His family tried to reassure him and check for evidence, but he kept saying that the people watching him were part of a “highly trained organisation”.


When asked why they are watching him specifically he would not answer. At work, he would be very vigilant going through the surveillance system at the end of every working day looking for the person he believes is following him.


A few months back he got engaged and started to believe that his fiancé was “a member of the organisation following him” so he decided to end the relationship.


This alerted the family to seek help from a psychiatrist. Talking with Ahmed was not easy as he believed strongly that he was being followed and would try to dismiss any attempt to reason with him.


In the above example, Ahmed appears to suffer from what is known as delusional disorder which is a mental health condition where a person has persistent, false beliefs (delusions) that aren't based in reality and not shared by other members of the community.


These beliefs can last for a long time yet in most cases they do not affect the person's life. This is different from schizophrenia where a person has delusions and hallucinations (hearing voices that do not exist) which leads to impairment in his daily activities.


Delusions may involve situations that can occur in real life like being followed, poisoned, infected, or loved at a distance. Or they may be very unlikely to occur, like the person who believes that he has no heart or internal organs or that he was abused by aliens.


Sometimes a delusion is not easy to detect because the person can convince those around him and ‘brainwash’ others to follow him or her, which we often see in some cults.


In 1970 a Saudi man called Juhayman al Otaybi led the Grand Mosque seizure in Mecca as he believed that the Mahdi, a messianic figure in Islamic eschatology, had arrived in the form of his brother-in-law, Muhammad bin Abdullah al Qahtani. Juhayman and his group aimed to proclaim Al Qahtani as the Mahdi and sought to overthrow the Saudi regime.

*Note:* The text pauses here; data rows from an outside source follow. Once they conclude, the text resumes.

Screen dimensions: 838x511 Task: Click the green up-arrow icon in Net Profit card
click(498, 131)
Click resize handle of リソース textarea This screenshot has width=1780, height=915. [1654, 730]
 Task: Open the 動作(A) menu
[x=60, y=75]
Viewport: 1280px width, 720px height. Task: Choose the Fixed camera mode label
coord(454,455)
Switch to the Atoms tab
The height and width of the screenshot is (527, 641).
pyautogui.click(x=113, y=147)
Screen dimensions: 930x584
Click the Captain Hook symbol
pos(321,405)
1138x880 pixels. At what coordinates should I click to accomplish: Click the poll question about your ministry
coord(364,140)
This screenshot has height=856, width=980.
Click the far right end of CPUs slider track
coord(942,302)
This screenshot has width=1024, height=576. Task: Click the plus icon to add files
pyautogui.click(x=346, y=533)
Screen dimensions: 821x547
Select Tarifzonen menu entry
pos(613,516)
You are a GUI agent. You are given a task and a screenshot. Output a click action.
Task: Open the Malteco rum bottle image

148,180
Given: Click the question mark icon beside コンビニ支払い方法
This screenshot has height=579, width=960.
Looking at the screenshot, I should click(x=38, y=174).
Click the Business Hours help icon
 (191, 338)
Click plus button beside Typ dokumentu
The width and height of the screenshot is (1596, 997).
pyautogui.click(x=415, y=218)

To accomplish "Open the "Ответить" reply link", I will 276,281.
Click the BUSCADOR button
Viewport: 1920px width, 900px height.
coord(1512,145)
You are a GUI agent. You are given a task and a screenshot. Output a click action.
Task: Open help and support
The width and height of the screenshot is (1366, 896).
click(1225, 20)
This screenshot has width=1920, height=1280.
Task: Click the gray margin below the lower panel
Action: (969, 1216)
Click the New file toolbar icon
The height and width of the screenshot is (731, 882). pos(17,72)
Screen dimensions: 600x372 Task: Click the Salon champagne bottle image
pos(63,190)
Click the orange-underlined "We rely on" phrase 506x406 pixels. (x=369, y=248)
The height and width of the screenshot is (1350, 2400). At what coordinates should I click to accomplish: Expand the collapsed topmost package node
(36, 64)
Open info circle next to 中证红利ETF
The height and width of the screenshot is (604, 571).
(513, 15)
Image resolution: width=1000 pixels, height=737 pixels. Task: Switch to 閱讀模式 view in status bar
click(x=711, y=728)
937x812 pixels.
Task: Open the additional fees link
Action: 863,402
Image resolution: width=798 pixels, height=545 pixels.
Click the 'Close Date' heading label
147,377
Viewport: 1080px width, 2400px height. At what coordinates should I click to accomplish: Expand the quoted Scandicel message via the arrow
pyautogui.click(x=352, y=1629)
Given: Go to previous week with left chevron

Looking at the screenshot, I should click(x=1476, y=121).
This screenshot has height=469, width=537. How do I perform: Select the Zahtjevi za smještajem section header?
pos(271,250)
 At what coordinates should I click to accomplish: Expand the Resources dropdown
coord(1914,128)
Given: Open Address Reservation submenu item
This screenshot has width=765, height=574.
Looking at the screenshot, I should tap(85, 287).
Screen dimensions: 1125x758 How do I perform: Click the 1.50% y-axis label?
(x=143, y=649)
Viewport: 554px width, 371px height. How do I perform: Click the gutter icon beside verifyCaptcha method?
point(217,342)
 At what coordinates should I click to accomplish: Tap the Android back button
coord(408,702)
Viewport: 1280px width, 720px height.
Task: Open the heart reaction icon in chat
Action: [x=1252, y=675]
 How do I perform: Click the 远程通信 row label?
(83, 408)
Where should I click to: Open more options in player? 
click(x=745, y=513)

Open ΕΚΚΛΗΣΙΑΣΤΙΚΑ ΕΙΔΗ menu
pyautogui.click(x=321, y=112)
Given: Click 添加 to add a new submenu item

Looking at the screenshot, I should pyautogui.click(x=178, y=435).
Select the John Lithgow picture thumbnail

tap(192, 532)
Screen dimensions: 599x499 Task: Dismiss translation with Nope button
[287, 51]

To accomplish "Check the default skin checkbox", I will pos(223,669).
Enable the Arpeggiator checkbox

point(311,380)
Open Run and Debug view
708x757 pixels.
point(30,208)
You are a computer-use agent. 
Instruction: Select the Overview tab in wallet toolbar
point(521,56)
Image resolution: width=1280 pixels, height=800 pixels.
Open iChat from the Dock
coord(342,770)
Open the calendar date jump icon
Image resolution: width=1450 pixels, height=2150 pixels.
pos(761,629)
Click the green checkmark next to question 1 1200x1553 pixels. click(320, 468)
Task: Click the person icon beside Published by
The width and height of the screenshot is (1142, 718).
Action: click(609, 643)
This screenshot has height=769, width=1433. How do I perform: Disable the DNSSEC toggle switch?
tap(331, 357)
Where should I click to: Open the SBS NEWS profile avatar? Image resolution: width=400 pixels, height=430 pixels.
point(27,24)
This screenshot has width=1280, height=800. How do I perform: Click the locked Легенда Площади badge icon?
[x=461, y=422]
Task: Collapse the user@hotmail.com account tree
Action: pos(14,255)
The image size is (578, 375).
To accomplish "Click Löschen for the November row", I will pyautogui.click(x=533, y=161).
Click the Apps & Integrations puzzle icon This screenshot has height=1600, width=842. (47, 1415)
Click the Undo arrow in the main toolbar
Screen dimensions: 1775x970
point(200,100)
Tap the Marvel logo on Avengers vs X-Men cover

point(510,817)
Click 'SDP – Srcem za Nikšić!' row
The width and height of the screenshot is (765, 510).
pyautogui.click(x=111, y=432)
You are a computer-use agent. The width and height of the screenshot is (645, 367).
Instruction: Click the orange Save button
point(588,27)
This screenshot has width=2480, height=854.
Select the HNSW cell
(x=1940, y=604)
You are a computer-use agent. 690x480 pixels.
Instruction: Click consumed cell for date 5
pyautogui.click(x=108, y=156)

They managed to convince around 200-300 people to follow them to take control of the Grand Mosque in Mecca. They pretended to join the early morning prayers then used weapons for a siege that lasted for two weeks and hundreds of people were killed. Although it is difficult to say that Juhayman had mental illness as there is no record of him being assessed by a psychiatrist, we can conclude from the belief he had and the way he acted by killing fellow Muslims in a holy place that he may have suffered from a dangerous delusion.


The same could be said about some cult leaders who claim to have religious powers and end up killing their followers. Finally, people need to be aware that delusional beliefs can drive different forms of destructive behaviours and think before following other's ideologies.